_DATA TO USE_.
----------------

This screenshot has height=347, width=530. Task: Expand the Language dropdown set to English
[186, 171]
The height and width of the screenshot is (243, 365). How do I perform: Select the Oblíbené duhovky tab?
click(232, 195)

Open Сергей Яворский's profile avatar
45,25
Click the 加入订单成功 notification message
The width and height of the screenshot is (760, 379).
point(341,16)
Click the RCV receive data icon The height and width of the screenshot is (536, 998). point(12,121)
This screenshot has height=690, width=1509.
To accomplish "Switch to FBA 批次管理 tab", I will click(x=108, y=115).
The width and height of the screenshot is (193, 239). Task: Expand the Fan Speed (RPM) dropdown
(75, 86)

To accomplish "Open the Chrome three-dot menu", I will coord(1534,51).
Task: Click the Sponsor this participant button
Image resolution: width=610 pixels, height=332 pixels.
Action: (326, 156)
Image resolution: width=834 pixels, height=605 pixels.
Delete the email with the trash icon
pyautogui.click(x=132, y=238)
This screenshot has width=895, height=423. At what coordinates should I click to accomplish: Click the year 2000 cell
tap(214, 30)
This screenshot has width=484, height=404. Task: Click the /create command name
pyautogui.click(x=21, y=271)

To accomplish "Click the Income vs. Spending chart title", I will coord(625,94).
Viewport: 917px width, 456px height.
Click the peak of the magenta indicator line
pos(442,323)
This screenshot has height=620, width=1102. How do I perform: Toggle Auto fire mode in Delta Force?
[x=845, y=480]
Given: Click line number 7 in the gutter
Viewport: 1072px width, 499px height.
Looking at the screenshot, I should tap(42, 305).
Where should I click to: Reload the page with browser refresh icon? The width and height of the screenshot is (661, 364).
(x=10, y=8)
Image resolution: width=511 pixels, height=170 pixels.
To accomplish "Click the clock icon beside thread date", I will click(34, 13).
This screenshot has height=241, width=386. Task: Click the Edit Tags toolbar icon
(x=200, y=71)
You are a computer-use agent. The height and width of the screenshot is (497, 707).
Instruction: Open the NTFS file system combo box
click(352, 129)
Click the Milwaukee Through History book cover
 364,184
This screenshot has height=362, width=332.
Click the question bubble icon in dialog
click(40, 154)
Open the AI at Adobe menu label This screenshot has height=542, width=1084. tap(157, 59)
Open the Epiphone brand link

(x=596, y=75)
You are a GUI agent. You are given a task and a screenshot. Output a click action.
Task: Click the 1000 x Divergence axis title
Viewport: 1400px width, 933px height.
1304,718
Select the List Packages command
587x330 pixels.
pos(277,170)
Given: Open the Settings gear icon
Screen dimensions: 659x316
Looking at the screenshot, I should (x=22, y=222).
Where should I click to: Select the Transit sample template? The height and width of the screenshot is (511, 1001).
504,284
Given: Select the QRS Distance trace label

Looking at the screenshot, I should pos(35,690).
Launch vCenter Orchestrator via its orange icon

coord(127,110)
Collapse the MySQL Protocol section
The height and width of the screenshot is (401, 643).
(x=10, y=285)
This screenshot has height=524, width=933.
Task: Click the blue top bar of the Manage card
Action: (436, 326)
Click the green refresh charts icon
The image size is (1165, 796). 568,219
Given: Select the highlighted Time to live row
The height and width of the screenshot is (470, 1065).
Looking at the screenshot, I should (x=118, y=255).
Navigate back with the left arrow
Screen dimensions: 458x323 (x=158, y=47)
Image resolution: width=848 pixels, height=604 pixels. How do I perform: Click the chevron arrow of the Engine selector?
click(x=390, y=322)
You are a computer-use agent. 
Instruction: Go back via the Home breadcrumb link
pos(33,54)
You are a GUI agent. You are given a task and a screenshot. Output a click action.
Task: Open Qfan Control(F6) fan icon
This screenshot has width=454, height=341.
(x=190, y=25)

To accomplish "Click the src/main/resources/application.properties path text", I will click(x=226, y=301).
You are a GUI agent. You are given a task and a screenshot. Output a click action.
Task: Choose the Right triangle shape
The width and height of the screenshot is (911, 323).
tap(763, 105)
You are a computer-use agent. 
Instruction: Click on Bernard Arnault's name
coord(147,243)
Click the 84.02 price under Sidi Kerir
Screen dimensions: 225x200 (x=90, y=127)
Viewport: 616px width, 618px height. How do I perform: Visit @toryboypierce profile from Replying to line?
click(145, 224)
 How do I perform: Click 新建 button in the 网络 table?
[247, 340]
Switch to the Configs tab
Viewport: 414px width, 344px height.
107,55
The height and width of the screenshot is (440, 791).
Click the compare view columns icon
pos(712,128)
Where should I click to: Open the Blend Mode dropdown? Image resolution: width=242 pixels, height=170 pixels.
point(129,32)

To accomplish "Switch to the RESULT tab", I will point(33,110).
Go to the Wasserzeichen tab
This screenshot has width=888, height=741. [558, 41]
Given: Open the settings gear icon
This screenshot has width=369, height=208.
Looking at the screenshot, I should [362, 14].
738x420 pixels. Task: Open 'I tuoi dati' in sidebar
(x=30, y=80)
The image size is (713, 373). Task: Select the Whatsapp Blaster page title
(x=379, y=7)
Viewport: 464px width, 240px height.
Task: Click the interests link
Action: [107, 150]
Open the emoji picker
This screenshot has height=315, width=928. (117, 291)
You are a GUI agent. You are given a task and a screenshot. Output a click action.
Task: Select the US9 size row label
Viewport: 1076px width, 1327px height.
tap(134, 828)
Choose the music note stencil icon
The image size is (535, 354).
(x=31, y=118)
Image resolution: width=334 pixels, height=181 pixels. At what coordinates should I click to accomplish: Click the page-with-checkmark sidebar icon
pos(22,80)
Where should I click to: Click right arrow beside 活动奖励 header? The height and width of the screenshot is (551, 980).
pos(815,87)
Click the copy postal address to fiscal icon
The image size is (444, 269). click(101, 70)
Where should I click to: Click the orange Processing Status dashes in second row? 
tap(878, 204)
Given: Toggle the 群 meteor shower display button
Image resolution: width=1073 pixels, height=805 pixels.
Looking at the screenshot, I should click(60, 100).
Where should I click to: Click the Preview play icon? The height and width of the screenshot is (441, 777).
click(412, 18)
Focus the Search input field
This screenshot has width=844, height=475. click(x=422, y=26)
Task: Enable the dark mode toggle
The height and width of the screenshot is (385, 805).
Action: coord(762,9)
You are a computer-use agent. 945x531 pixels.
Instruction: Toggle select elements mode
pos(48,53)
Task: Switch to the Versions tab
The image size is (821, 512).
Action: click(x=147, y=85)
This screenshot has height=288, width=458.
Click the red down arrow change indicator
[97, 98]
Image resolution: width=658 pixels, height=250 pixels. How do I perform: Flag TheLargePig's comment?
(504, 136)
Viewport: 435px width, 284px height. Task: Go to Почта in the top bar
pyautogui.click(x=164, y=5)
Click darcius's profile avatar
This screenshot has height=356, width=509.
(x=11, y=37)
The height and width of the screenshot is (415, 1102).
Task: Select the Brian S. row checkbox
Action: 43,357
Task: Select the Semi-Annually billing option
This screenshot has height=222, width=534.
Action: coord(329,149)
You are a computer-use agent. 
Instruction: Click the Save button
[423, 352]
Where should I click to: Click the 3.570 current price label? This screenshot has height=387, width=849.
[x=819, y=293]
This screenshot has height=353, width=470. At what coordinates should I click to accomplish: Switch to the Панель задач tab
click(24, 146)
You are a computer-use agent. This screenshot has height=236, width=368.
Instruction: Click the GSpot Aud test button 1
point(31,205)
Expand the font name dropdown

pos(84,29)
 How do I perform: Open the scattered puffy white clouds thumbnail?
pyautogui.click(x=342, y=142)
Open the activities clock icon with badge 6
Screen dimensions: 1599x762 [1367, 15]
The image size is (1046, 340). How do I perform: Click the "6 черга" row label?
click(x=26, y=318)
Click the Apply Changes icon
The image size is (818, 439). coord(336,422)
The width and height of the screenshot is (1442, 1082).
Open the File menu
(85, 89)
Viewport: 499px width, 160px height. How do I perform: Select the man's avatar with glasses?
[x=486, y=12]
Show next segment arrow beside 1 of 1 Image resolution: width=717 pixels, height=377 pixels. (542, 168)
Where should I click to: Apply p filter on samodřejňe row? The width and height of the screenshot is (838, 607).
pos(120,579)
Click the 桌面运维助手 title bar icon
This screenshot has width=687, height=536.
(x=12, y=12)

----------------

_TRY IT_. Reproduce verbatim only this range: the first line of the material through the line that contains "You are a computer-use agent. The", inclusive.

_REPLY_.
This screenshot has height=347, width=530. Task: Expand the Language dropdown set to English
[186, 171]
The height and width of the screenshot is (243, 365). How do I perform: Select the Oblíbené duhovky tab?
click(232, 195)

Open Сергей Яворский's profile avatar
45,25
Click the 加入订单成功 notification message
The width and height of the screenshot is (760, 379).
point(341,16)
Click the RCV receive data icon The height and width of the screenshot is (536, 998). point(12,121)
This screenshot has height=690, width=1509.
To accomplish "Switch to FBA 批次管理 tab", I will click(x=108, y=115).
The width and height of the screenshot is (193, 239). Task: Expand the Fan Speed (RPM) dropdown
(75, 86)

To accomplish "Open the Chrome three-dot menu", I will coord(1534,51).
Task: Click the Sponsor this participant button
Image resolution: width=610 pixels, height=332 pixels.
Action: (326, 156)
Image resolution: width=834 pixels, height=605 pixels.
Delete the email with the trash icon
pyautogui.click(x=132, y=238)
This screenshot has width=895, height=423. At what coordinates should I click to accomplish: Click the year 2000 cell
tap(214, 30)
This screenshot has width=484, height=404. Task: Click the /create command name
pyautogui.click(x=21, y=271)

To accomplish "Click the Income vs. Spending chart title", I will coord(625,94).
Viewport: 917px width, 456px height.
Click the peak of the magenta indicator line
pos(442,323)
This screenshot has height=620, width=1102. How do I perform: Toggle Auto fire mode in Delta Force?
[x=845, y=480]
Given: Click line number 7 in the gutter
Viewport: 1072px width, 499px height.
Looking at the screenshot, I should tap(42, 305).
Where should I click to: Reload the page with browser refresh icon? The width and height of the screenshot is (661, 364).
(x=10, y=8)
Image resolution: width=511 pixels, height=170 pixels.
To accomplish "Click the clock icon beside thread date", I will click(34, 13).
This screenshot has height=241, width=386. Task: Click the Edit Tags toolbar icon
(x=200, y=71)
You are a computer-use agent. The height and width of the screenshot is (497, 707).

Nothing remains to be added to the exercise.